O’nun ahlâkı ile ahlâklanmayı murat edinen Türk, O’nun ismini aldı ama alırken edep gözetti “Mehmed” yaptı… Ve böylece O’nun yolundaki fedakârlıklarının ve edebinin  mükâfatını gördü. 

O’nun “ İstanbul fetholunacaktır, onu fetheden emir ne emir, fetheden asker ne askerdir.” Müjdesi ve takdiri Türk’e nasip oldu. Kur’an O’nun en büyük mucizesi… Kur’an’da bizzat Allah O’nu birçok kereler övmüştür. Onun için O’nu övmek mümkün değil, ne söylense  gerçeğin ardında kalır.

İlâhi vazifesi Kur’an’ın tamamlanması ile bitti.

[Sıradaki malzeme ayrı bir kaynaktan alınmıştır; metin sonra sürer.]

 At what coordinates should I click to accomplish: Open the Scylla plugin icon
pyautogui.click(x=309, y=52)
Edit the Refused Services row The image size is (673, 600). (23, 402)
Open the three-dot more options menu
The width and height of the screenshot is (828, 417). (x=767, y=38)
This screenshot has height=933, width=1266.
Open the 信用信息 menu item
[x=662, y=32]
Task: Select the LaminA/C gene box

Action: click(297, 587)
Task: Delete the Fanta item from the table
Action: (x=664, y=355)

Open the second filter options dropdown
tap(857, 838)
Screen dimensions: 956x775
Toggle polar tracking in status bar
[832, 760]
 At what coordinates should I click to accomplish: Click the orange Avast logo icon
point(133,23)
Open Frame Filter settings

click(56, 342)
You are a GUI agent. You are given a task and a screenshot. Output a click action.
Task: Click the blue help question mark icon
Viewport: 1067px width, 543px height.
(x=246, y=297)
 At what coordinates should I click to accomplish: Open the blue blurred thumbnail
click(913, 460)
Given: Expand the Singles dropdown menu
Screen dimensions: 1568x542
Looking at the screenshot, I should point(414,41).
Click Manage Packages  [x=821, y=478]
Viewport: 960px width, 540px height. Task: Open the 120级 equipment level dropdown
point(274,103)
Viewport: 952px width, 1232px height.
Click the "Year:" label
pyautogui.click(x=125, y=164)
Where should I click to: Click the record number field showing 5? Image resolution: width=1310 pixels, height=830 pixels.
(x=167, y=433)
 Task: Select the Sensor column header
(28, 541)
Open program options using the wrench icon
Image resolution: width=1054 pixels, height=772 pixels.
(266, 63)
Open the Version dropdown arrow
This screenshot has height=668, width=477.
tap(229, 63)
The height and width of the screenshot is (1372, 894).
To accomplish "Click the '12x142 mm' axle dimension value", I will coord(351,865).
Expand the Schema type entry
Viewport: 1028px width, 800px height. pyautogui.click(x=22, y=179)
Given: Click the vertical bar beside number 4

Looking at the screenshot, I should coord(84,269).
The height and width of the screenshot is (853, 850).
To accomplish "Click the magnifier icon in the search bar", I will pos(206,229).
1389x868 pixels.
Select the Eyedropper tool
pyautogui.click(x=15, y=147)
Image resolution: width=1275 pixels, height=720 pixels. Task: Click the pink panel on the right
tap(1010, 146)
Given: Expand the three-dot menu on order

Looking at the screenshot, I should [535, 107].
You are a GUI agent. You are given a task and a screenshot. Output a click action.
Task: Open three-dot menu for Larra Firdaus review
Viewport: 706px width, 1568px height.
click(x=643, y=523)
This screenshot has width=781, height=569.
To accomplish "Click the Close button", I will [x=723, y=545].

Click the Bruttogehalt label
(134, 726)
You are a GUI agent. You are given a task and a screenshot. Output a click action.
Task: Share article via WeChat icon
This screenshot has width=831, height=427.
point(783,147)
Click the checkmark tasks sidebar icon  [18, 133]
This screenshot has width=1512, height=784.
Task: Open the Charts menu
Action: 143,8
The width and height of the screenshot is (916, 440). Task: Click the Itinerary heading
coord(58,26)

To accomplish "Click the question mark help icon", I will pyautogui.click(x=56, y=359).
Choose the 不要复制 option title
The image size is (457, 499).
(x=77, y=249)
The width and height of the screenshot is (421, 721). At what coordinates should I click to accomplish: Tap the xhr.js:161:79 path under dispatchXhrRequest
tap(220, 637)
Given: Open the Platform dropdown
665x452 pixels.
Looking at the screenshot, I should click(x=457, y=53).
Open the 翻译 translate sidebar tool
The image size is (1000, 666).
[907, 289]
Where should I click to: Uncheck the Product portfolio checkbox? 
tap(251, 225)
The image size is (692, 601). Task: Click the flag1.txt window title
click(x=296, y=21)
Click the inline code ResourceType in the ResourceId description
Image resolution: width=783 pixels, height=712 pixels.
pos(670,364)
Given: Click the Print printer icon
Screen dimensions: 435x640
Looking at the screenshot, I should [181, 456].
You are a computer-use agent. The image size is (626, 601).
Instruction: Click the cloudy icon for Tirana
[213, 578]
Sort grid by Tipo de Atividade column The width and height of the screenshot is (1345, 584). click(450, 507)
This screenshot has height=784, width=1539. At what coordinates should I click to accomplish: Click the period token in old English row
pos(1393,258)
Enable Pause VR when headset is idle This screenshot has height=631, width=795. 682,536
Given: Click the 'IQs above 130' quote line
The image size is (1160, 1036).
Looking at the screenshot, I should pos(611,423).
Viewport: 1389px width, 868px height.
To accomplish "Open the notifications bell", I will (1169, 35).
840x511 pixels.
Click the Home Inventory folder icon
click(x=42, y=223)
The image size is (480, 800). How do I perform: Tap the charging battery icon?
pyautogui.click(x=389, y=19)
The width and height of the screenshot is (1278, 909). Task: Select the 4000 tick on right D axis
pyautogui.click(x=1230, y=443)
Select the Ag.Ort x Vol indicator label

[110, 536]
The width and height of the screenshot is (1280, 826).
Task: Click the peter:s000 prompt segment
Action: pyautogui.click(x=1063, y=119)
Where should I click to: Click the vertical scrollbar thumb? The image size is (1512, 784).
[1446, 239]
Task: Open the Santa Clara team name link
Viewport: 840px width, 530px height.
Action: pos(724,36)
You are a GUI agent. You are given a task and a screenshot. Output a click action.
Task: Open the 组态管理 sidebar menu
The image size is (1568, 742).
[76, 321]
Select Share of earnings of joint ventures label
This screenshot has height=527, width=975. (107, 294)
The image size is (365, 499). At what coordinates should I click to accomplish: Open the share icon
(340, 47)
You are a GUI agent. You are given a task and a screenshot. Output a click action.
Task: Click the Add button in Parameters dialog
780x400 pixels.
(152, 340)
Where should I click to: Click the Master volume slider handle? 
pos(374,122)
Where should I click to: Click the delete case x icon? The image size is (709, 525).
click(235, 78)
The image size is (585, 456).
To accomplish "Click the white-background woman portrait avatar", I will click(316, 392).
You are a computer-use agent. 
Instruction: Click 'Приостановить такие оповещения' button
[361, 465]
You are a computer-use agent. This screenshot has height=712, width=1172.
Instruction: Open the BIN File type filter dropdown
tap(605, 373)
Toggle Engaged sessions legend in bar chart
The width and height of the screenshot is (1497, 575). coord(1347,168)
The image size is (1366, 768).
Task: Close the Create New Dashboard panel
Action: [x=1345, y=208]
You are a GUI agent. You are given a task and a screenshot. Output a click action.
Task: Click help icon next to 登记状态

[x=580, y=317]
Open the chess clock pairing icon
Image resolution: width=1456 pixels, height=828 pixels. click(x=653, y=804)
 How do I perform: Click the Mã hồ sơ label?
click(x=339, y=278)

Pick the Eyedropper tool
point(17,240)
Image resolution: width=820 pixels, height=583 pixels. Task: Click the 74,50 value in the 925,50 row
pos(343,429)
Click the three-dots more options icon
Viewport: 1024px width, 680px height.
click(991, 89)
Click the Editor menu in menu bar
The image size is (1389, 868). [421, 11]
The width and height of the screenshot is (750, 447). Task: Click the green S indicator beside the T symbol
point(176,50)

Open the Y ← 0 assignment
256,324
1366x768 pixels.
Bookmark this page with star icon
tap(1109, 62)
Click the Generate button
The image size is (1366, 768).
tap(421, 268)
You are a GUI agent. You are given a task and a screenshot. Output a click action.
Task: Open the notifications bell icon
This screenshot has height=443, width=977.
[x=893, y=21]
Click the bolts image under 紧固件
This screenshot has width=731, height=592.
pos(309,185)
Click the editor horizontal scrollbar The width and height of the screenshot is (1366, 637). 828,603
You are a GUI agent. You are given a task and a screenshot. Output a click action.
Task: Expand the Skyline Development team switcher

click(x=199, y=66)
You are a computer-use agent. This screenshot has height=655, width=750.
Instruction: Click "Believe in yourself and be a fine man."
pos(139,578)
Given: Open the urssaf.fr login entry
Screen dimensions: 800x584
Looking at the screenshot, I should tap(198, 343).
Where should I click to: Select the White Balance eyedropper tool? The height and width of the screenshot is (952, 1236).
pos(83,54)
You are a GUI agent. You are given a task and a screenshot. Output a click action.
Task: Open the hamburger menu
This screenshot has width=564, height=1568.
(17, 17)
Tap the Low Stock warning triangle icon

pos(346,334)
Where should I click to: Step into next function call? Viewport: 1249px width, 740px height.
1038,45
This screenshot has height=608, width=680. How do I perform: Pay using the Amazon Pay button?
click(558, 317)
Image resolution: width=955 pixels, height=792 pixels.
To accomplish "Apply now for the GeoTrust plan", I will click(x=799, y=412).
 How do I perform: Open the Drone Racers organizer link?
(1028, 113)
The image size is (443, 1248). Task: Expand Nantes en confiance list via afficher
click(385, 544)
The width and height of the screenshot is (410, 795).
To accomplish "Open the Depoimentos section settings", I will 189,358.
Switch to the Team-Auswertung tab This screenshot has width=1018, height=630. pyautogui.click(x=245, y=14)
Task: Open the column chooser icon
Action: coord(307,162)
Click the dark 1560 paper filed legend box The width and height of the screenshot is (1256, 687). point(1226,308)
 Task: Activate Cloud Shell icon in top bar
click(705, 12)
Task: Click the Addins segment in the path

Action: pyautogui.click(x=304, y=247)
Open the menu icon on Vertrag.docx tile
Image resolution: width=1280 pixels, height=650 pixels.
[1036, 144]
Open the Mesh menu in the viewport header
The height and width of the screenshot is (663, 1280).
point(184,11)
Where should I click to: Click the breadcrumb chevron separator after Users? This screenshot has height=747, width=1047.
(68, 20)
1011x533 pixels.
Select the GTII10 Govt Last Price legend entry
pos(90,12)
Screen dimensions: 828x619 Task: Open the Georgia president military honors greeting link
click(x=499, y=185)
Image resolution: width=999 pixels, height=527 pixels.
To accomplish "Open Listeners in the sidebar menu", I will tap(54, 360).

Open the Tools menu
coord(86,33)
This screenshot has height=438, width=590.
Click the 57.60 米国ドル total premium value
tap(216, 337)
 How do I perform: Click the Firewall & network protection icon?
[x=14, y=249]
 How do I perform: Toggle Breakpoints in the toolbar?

Veda haccında ümmetine “Bir daha görüşemeyeceklerini açıklamıştı” Rahatsızlanıp namaz kıldırmaya çıkamaz hale gelince yerine en sevgili arkadaşı Ebubekir’i bıraktı. “ Allah’tan başka dost edinmem mümkün olsaydı Ebubekir’i dost edinirdim” dediği Ebu Bekir’i 

Biraz iyileşince çıktı “İşte sırtım, kimin sırtına vurdumsa gelsin vursun. İşte malım. Kime ne borcum varsa gelsin istesin.” Buyurdular. Kendisini ziyarete gelenlere “Müslümanlara selâmımı götürünüz .” buyurdular… Sonra açıkladılar: “Sadece bu günkü Müslümanlara değil, kıyamete kadar gelecek bütün Müslümanlara benden selâm söyleyiniz… Böylece insanlık için bir selâm oldu İslâmiyet… O’nun selâmı… Peki, bu ne demek? Hekim Ali Paşa’ya soralım mı ne demek olduğunu… Müslümanın birisi borçlu düşmüş ödeyemiyordu… 

Bir yatsı namazından sonra kalpten dua etti, derdine çare istedi. Rüyasında Peygamberimiz teşrif buyurdular. Dediler ki : “ Git Hekim Ali Paşa’ya benden selâm söyle sana bin altın versin. Bu rüyanın şahidi olarak da bu Cuma gecesi her zaman okuduğu salâvatları unuttuğunu söyle.

Borçlu sevinç ve ferah  içinde  Hekim Ali Paşa’ya koşar, rüyasını anlatır… Paşa “Tekrar et” der. “Efendim Peygamberimizin sana selâmı var…” “Bir daha anlat bakalım…”  Üç, dört, beş, altı… Yedincide borçlu daralır: “Paşam beni niye yoruyorsun, inanırsan verirsin, inanmazsan vermezsin.” Hekim Ali Paşa der ki  “Ne demek? Sen kimden selâm getiriyorsun biliyor musun? Tekrar ettirişim selâmları çoğaltmak içindi. Onun her bir selâmına bin altın vereceğim.”…  Türk her şeyini O’nun yoluna feda edendir.